Un récit sensible et quelque peu hanté. J'ai longtemps renâclé devant ce bref "livre de chanteur", comme dit son auteur (qui signe de son "vrai" nom) ; enfin, bien plutôt, l'auteur craint de faire un "livre de chanteur", ce qui lui semble péjoratif. L'ayant lu enfin, je confirme que ce n'en est pas un. La plume n'est pas trempée dans la même encre que celle de ses chansons, me semble-t-il. L'effet produit est tout autre, rejet et nostalgie mêlés au cœur de l'écriture.
"Mais n'est-ce pas ce que je cherche, au fond : retrouver tout tel quel, inchangé. Être conforté dans mes certitudes.

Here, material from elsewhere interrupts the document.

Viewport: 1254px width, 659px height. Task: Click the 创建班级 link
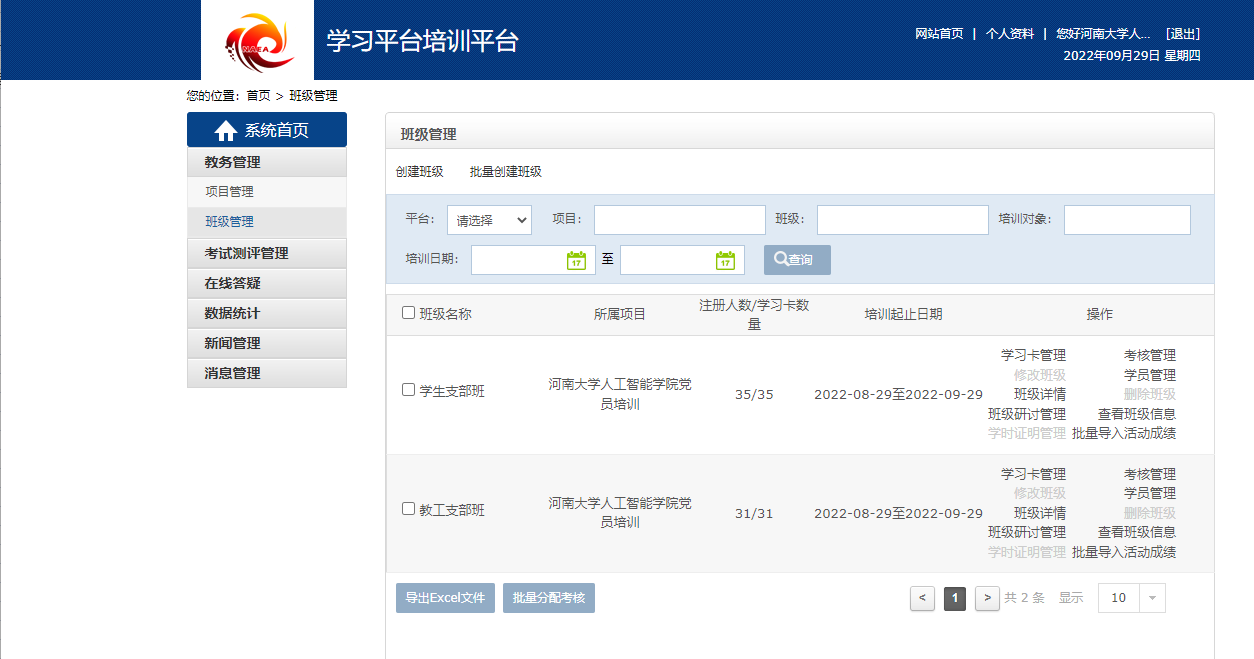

Savoir le livre écrit depuis longtemps, sans risque de voir sa trajectoire s'infléchir, son propos se nuancer."
Ce texte autobiographique relève d'un questionnement, celui des origines : qu'est-ce qui l'a marqué à ce point, "notre" Dominique, de cette ville de Provins, qu'il rejette passablement — comme l'on peut tourner la page des années d'enfance et d'adolescence avec une rancœur secrète —, et pourquoi devient-elle une énigme, un lieu sur lequel il revient, par l'écriture ? Puis physiquement, dans la réalité, pour s'y confronter aux souvenirs qui inspirèrent ses chansons "Rue des marais" et, avant cela, "Les terres brunes" ? Et s'y produire, une fois acquise une forme de notoriété.
Le mouvement d'y revenir, aboutit à cette conclusion : " j'ai l'impression qu'un nœud s'est dénoué, qu'une réconciliation entre le lieu et moi s'est produite et que je n'aurai peut-être plus besoin d'y revenir."
Le récit de Dominique Ané obéit relève d'une nécessité : témoigner d'un cheminement — abordé de façon subtile, par touches successives, et empreint de pudeur — vers une identité d'artiste. Pour un résultat extrêmement touchant.